#### EXERCISE AIM:
Please check the passage below about humanitarian aid: what is the title of the ninth chapter of Linda Polman's book?

TEXT: Begin

This is a key question raised by Linda Polman's new book, "The Crisis
Caravan: What's Wrong With Humanitarian Aid?" It is not primarily a book
about Western policy in Afghanistan, but a book that urges us to ask of
each proposed Western aid intervention whether it is likely to do more harm
than good.
Nonetheless, in her ninth chapter, "Afghaniscam," she does specifically
address the question of Afghanistan. And putting the question of Western
aid to Afghanistan in the context of the broader debate over the efficacy
of Western aid is a starting point for consideration which should be much
more common than it is. More often, it is simply assumed that we know in
general how to do aid effectively, while Afghanistan may present particular
challenges, which we may or may not be able to surmount.
But as Polman recounts, there is a longstanding debate in the aid community
over whether some major Western aid interventions have done more harm than
good, and in the examples that she recounts, the presence of armed conflict
- a frequent cause of humanitarian disasters - and the question of whether
Western aid actually contributed to the armed conflict which brought about
the humanitarian disaster to which the aid was supposedly responding, make
a regular appearance.

TEXT: End
DATA SECTION: Begin

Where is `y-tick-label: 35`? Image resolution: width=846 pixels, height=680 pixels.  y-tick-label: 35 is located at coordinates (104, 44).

DATA SECTION: End

#### ANSWER:
"Afghaniscam"